Saturday, 27 July 2013

A Case for Delinking Poverty Lines and Entitlements and Going Beyond Income?

The recently released Poverty Estimates for 2011-2012 wherein the the Planning Commission of India has claimed that the total numbers of persons below poverty line has declined to 21.9 % has provoked considerable debate and outrage in the media and political circles on the reliability of these figures and the adequacy of the poverty benchmarks followed by the Planning Commission.

The Hindu in an editorial noted that there is some basis for the claims that the the release of these estimates was timed to maximize its utility for the UPA Government. The CPI(M) said the estimates made "a mockery of life and death struggles" of the people. Its sister-party, CPI averred that the Planning Commission was "perpetuating fraud" on poverty line to restore the image and credibility of the UPA government ahead of the 2014. Echoing the Left Parties, BJP charged the government with “making a mockery of the plight of the poor people and misleading them.” [See this report for the reaction of opposition parties]. Curiously, some of the UPA leaders too have not been shy of taking potshots at the Planning Commission Poverty Line.

Joining the debate, N.C. Saxena, Member National Advisory Council has argued that “the present methodology for determining poverty based on consumption expenditure is certainly flawed, and leads to under-reporting of the actual number facing acute deprivation” and that the “current poverty line is too low and could be called the destitution or the starvation line.”

The beleaguered Planning Commission has found support for the Suresh Tendulkar Methodology in T. N. Ninan, columnist for Business Standard, who wrote: “the Tendulkar definition of extreme poverty closely mirrors the poverty line used by 189 members of the United Nations to set the first of eight Millennium Development Goals - which is, to halve the level of poverty between 1990 and 2015 (something which, please note, India has already achieved). The definition of poverty used to set this goal is $1.25 per day. That would be about Rs 75 per day in a straight conversion to rupees at current exchange rates, but works out to about Rs 30 when you take purchasing power parity into account, as you are supposed to. As it happens, the Tendulkar line for rural areas in 2011-12 was Rs 27, and in urban areas Rs 33. So any criticism of the Tendulkar definition of extreme poverty runs smack into what is the internationally accepted definition. For some strange reason, the government finds it hard to point this out.”

This debate, as intense as it has been, has however not emphasised enough on the advisability of linking poverty line and welfare entitlements. Many of the critics of the Planning Commission Estimates, from Harsh Mander to Bharatiya Janata Party, have expressed their fear that the Poverty Line has been pegged on the lower side so as to cap the number of beneficiaries for social welfare schemes and thereby limit social spending by the government. Interestingly, Vivek Dehejia, Professor of Economics at the Carleton University, made the same point while supporting the existing Poverty Line. In a tweet, he noted that “criticisms of the poverty line as being "too low" often miss the point that it's used to target allocations, not as an ethical judgement.” 

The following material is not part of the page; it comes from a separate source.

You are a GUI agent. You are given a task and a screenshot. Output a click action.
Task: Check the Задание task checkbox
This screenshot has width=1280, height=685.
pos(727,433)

Certainly, the Government has a compelling interest in using poverty benchmarks as metric for policy formulation. Yet, an objective definition of poverty cannot solely be a function of public policy. As Amartya Sen argued in Poverty and Famines: An Essay on Entitlement and Deprivation (Oxford: 1999):
there is clearly a difference between the notion of 'deprivation'and the idea of what should be eliminated by 'policy'. For one thing, policy recommendations must depend on an assessment of feasibilities ('ought implies can'), but to concede that some deprivations cannot be immediately eliminated is not the same thing as conceding that they must not be currently seen as deprivations.” [p. 20]

Therefore, it is imperative that current assessment of poverty in India must be kept separate from governmental policy on identifying 'target groups' for social welfare schemes. The fact that the latter would be contingent upon availability of resources does not imply that the benchmarks used for measuring poverty must also be so qualified. Admittedly, it would be politically difficult for any government in India to admit that their pro-poor schemes exclude a sizable section of persons living under poverty. Nonetheless, such conflation of poverty lines and welfare entitlements has impeded analytical clarity over the utility of poverty lines and also incentivises under-representation of the extent of deprivation in the country by government of the day.

The current debate also points towards the limitations of a benchmark based on income and consumption expenditure. Proponents of the Capability Approach have asserted for long that income is only instrumentally significant and is not valued for its own sake; that its conversion into well being is also contingent on a number of variables including personal heterogeneities, physical environment, social climate and relational perspectives. Thus, an income-centric understanding of poverty cannot capture the true extent of deprivation. As N.C Saxena noted in the above-cited column: “the estimates for the number of poor should be reworked by taking into account their deprivations and living conditions, such as access to basic services, shelter, public health, and education.”

It is not a surprise therefore that Y.K. Alagh, a critical figure in the formulation of the first poverty line in the Seventies, has urged for a complete overhaul of the methodology currently used by the Planning Commission and the relevance of a singular country-wide benchmark for assessing poverty.